Initial commit

This commit is contained in:
Zhongwei Li
2025-11-30 09:02:46 +08:00
commit b81339e588
8 changed files with 2678 additions and 0 deletions

186
commands/transform-table.md Normal file
View File

@@ -0,0 +1,186 @@
---
name: transform-table
description: Transform a single database table to staging format with data quality improvements, PII handling, and JSON extraction
---
# Transform Single Table to Staging
## ⚠️ CRITICAL: This command enforces strict sub-agent delegation
I'll help you transform a database table to staging format using the appropriate staging-transformer sub-agent (Presto/Trino or Hive).
---
## Required Information
Please provide the following details:
### 1. Source Table
- **Database Name**: Source database (e.g., `client_src`, `demo_db`)
- **Table Name**: Source table name (e.g., `customer_profiles_histunion`)
### 2. Target Configuration
- **Staging Database**: Target database (default: `client_stg`)
- **Lookup Database**: Reference database for rules (default: `client_config`)
### 3. SQL Engine (Optional)
- **Engine**: Choose one:
- `presto` or `trino` - Presto/Trino SQL engine (default)
- `hive` - Hive SQL engine
- If not specified, will default to Presto/Trino
### 4. Transformation Requirements (Optional)
- **Deduplication**: Required? (will check client_config.staging_trnsfrm_rules)
- **JSON Columns**: Will auto-detect and process
- **Join Logic**: Any joins needed? (will check additional_rules)
---
## What I'll Do
### Step 1: Detect SQL Engine
I will determine the appropriate sub-agent:
- **Presto/Trino keywords** → `staging-transformer-presto`
- **Hive keywords** → `staging-transformer-hive`
- **No specification** → `staging-transformer-presto` (default)

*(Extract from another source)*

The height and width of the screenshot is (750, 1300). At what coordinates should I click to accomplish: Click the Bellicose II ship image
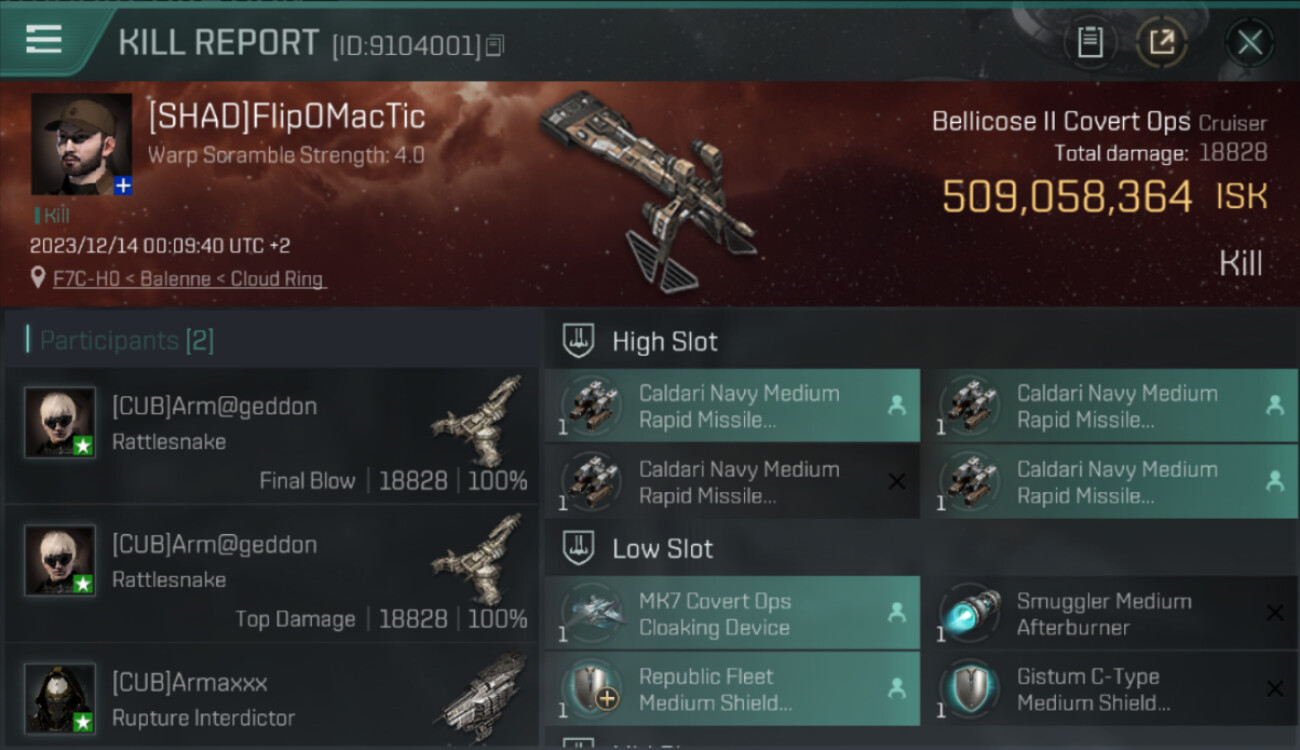[x=646, y=190]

### Step 2: Delegate to Specialized Agent
I will invoke the appropriate staging-transformer agent with:
- Complete table transformation context
- All mandatory requirements (13 rules)
- Engine-specific SQL generation
- Full compliance validation
### Step 3: Sub-Agent Will Execute
The specialized agent will:
1. **Validate table existence** (MANDATORY first step)

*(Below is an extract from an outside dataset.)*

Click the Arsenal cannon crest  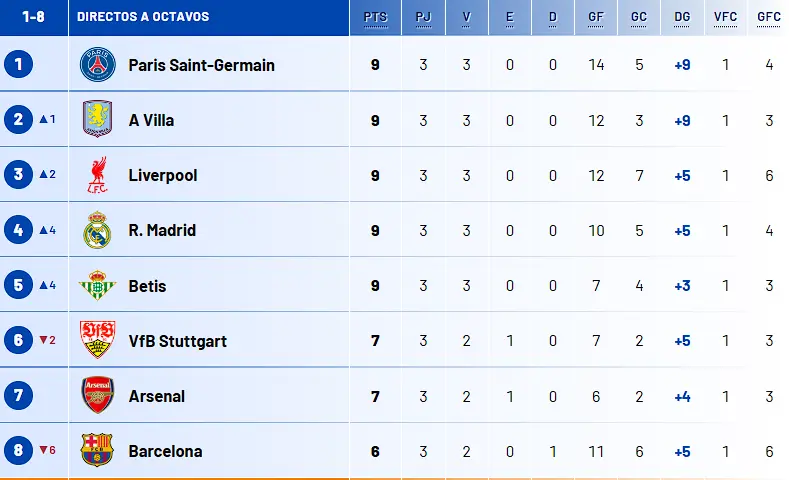tap(98, 395)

2. **Analyze metadata** (columns, types, data samples)
3. **Check configuration** (deduplication rules, additional rules)
4. **Detect JSON columns** (automatic processing)
5. **Generate SQL files**:
- `staging/init_queries/{source_db}_{table_name}_init.sql` (Presto)
- `staging/queries/{source_db}_{table_name}.sql` (Presto)
- `staging/queries/{source_db}_{table_name}_upsert.sql` (if dedup, Presto)
- OR `staging_hive/queries/{source_db}_{table_name}.sql` (Hive)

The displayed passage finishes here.